実は移行が終わった瞬間に、別の構造的リスクが顔を出す可能性がある。この問題は、格子暗号という技術の根底に埋め込まれた「仮定」に起因している。

2024年のNIST標準化が示した2つの方向性

2024年8月、米国国立標準技術研究所(NIST)は量子時代に対応する新しい暗号標準を正式承認した。この中には格子問題の計算困難性に依拠するML-DSAと、ハッシュ関数の一方向性だけに依拠するSLH-DSAという、性質の異なる2種類の署名方式が含まれている。

ビットコインのECDSAは量子コンピュータの発展によって長期的には脆弱になると考えられており、いずれかへの移行が議論されている。問題はここからだ。

格子暗号が依存する「解けないはず」という前提

格子暗号は、「格子問題(最短ベクトル問題など)は現実的な計算資源では解けない」という数学的仮定の上に成り立っている。この仮定が正しい間は暗号として機能するが、その「正しさ」は証明されたものではなく、現時点で有効な攻撃手法が知られていないという事実に基づいている。

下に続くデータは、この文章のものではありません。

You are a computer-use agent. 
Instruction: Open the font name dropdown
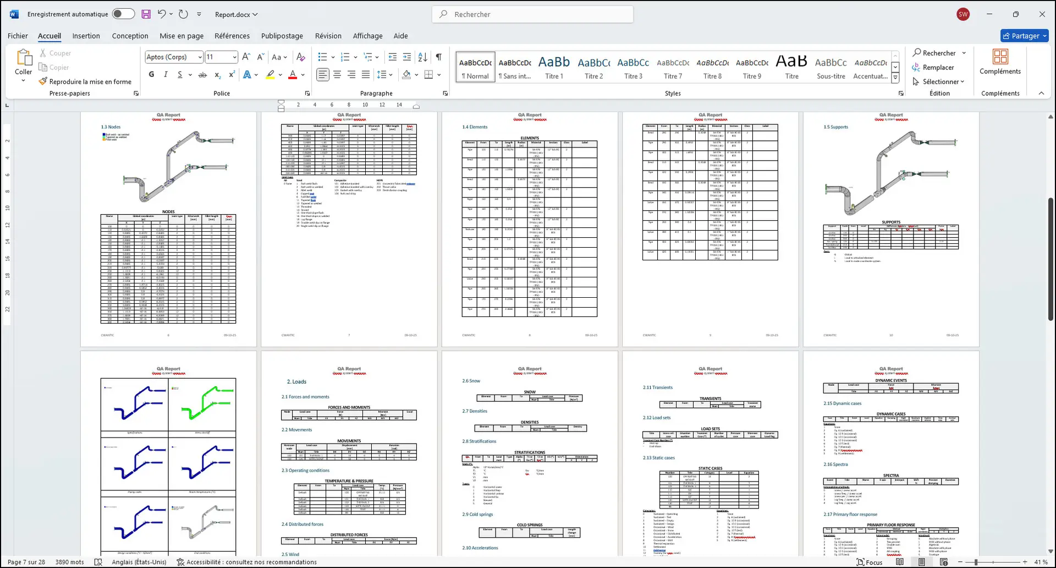pyautogui.click(x=199, y=57)
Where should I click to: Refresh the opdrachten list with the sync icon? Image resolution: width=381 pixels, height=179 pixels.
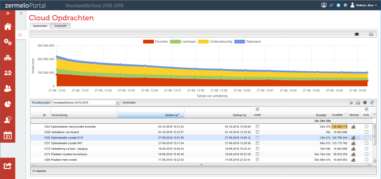(372, 103)
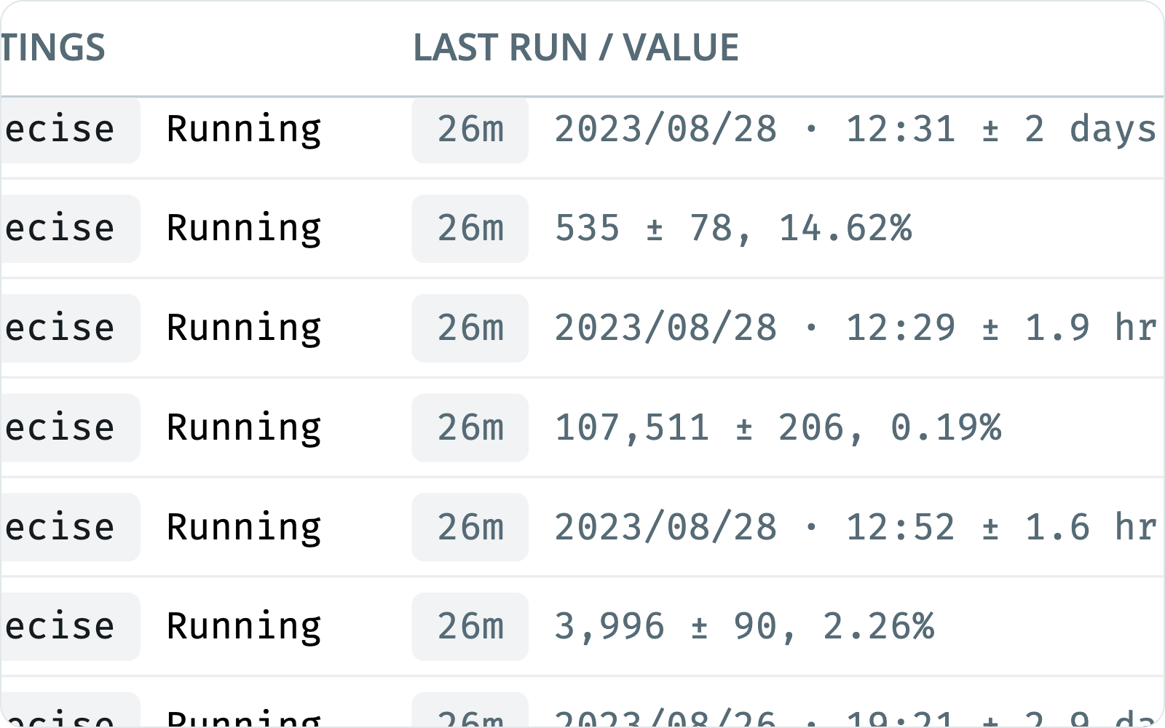Click the 26m badge beside the 12:29 timestamp
The height and width of the screenshot is (728, 1165).
(x=470, y=328)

ECDSAが楕円曲線離散対数問題の困難性に依存し、それが量子計算によって脅かされるように、格子暗号もまた数学の進展や未知のアルゴリズム発見によって将来的に崩れる可能性がある。これは杞憂ではなく、暗号理論の専門家たちが実際に懸念している問題だ。

最大2回の移行を迫られる構造

この仮定が将来崩れた場合、シナリオはこうなる。

  • 第1移行:ECDSAから格子暗号(ML-DSA)へ
  • 第2移行:格子暗号からハッシュ署名(SLH-DSA)へ

SLH-DSAはハッシュ関数の一方向性のみを安全性の根拠とする。ハッシュ関数は量子コンピュータに対してもかなりの耐性を持ち、より保守的な安全性が期待できる。格子暗号が「高速だが仮定依存」であるのに対し、ハッシュ署名は「低速だが仮定依存が最小」という設計思想の違いがある。

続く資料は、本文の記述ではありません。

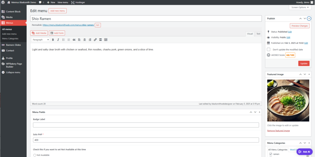
Task: Open the toolbar toggle icon in editor
Action: 106,40
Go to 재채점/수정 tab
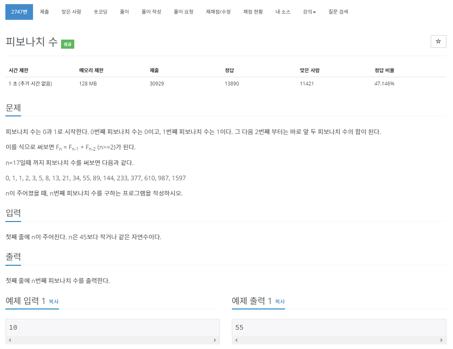Screen dimensions: 453x349 [218, 12]
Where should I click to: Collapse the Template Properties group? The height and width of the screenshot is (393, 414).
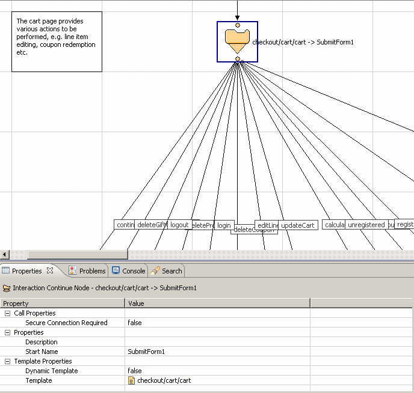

格子暗号を中間ステップとして選んだ場合、移行は一度では終わらない可能性がある。

取引所に預けていると2回とも他者が決める

秘密鍵を自分で管理していれば、第1移行でも第2移行でも、自分のUTXOを新しい署名方式のアドレスへ動かすタイミングを自分で判断できる。移行の方式に関するコミュニティ議論にも、フルノードを通じて間接的に参加できる立場になる。

一方、取引所に預けているBTCはそうならない。第1移行の対応タイミングも、どの署名方式を採用するかも、第2移行が必要になった際の優先順位も、すべて取引所の経営判断と技術対応能力に委ねられる。ユーザーには確認手段も、急がせる手段もない。

量子の脅威が段階的に進化するなかで、格子暗号という中間地点を経て最終的にハッシュ署名に辿り着くまでの間、自分のBTCが「どの署名方式に対応しているか」すら把握できないまま時間が過ぎていく。

仮定の上に乗ったままでいるリスク

暗号標準が崩れるシナリオは低確率かもしれないが、ゼロではない。そしてその影響が顕在化するのは、格子暗号への移行がすでに完了し、多くの人が「安全になった」と安心した後になる。リスクが見えにくい時期に判断を外部に委ねているのが、取引所に預けている状態の本質だ。

2度の移行を自分で管理できる条件は一つしかない。秘密鍵を自分の手元に置いておくことだ。

今すぐ、あなたのBTCの保管状況を見直してほしい。

※本記事は一般的な情報提供を目的としており、投資助言ではありません。